Al cabo de unos kilómetros, otro agente nos ordenó detenernos. Deceleré y el agente se retiró de nuevo al arcén. Al acercarme, a velocidad ya bastante reducida, volví a acelerar aprovechando que el agente estaba de espaldas y me largué. Ante tal vacilada, crucé los dedos. Deseando que no nos persiguiera, le observé por el retrovisor central. Vi que nos miraba un rato, pero finalmente se dio media vuelta y se puso a esperar al siguiente conductor con los brazos en jarras. La constatación de que todo lo que habíamos leído sobre los sobornos era cierto, y tras haber ignorado ya a otro agente, hizo que repitiera el proceso al ver a otro policía intentar detenernos, el tercero en una mañana.

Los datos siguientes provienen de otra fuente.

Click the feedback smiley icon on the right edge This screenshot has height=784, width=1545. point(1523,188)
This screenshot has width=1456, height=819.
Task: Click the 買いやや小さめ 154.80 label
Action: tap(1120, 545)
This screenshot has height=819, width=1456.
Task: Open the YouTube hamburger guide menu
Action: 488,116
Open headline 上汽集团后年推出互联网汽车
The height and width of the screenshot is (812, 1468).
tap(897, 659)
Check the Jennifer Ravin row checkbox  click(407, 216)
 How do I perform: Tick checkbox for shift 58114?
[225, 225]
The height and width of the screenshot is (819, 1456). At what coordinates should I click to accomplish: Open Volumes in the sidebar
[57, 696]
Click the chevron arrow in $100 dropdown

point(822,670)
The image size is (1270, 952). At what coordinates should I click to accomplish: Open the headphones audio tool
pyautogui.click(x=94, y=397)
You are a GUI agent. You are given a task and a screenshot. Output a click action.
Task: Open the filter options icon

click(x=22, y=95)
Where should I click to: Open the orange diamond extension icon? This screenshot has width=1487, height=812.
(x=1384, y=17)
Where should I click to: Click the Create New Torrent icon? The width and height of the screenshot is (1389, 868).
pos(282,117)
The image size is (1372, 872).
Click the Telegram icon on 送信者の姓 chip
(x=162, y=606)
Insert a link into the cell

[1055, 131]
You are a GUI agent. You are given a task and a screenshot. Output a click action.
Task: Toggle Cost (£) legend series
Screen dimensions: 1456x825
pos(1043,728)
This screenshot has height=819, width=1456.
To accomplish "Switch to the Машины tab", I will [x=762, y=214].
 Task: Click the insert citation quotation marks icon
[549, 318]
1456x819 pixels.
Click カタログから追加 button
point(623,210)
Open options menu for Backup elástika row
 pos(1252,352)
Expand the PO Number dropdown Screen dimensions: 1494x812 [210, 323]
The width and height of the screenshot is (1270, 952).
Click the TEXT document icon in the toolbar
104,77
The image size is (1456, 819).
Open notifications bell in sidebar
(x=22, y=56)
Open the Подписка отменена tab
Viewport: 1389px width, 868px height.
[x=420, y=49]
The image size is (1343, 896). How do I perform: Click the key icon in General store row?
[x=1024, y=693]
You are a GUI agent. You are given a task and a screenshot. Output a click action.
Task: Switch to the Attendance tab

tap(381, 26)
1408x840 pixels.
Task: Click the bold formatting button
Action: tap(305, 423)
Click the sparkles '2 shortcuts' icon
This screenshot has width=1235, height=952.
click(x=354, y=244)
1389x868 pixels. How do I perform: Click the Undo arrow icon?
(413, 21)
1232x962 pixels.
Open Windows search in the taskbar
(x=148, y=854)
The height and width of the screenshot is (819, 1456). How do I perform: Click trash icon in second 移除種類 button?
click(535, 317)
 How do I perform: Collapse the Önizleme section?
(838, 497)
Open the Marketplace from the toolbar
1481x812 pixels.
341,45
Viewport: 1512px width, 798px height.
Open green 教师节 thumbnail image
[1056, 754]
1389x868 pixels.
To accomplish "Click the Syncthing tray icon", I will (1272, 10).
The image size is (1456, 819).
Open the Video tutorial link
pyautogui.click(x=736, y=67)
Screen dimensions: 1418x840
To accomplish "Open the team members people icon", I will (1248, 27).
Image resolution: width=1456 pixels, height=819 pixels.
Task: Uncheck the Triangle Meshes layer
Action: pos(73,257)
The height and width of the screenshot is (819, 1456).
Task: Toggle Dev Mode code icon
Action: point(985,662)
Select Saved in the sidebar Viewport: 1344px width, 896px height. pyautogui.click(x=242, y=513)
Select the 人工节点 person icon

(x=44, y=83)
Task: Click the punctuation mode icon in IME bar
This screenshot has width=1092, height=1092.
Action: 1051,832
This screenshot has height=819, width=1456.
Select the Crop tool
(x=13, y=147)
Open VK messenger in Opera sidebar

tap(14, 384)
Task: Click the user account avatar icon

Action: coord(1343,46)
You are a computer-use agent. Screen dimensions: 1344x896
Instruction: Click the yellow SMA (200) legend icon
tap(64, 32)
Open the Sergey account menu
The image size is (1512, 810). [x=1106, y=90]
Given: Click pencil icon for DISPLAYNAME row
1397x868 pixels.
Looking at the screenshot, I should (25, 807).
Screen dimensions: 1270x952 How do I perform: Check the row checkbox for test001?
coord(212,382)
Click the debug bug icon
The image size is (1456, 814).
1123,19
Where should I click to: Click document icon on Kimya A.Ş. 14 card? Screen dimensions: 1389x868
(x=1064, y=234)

Decelerar y proseguir la marcha una vez rebasado el agente en la cuneta, ese es el auténtico protocolo. Esto era ya un cachondeo. Los coches eran simples sacos de billetes. Y más si eres guiri.
Seguimos nuestro viaje atravesando Rusia y Kazajistan. Tras haber evadido algunos controles policiales más, siguiendo el mismo procedimiento, en Semey, localidad fronteriza con Rusia situada en Kazajistán, no corrimos la misma suerte. Estábamos tan acostumbrados a no detenernos que ni decelerábamos ya. Ésta vez simplemente seguimos con nuestra marcha. Al poco rato nos detuvimos a repostar y apareció un coche negro a toda pastilla. Derrapando, se detuvo de manera que nos bloqueó la salida del surtidor de gasolina. De él aparecieron dos agentes uniformados, uno de ellos era el que nos había dado el alto. Con cierta soltura ante las autoridades, les comunicamos que si eran tan amables de esperar a que repostáramos. Ante nuestra sorpresa, accedieron y se pusieron a hablar y reír entre ellos. Incluso apartaron el coche, permitiéndonos salir del surtidor una vez el depósito estuvo lleno. Así hicimos, aparcando en un lateral de la gasolinera. Por entonces, el coche de policía oficial (no el secreto) había aparecido en la escena, con la pistola radar con la que supuestamente nos habían cazado. Sin más dilación, nos dirigimos hacia los agentes y, en una hoja de papel, les escribimos el signo del dólar y una interrogación. No tardaron en escribir 100$, sin pensar mucho. Les dijimos “de acuerdo”, y nos fuimos a buscar unos cuantos billetes de dólar y todas las monedas kazajas sueltas que nos quedaban: en apenas dos horas estaríamos en Rusia y no podríamos cambiarlas. Siguiendo el mismo procedimiento que en Ucrania, dejamos el dinero en la guantera sin que lo miraran, aunque sí que arquearon un poco la ceja al oír la calderilla caer. Ni mucho menos había ahí 100 dólares, pero tampoco importaba. Unas cuantas risas después y tras algún que otro comentario sobre el Barça, España y Barcelona, seguimos nuestra ruta tras disfrutar de la última mordida de nuestro viaje hacia Mongolia.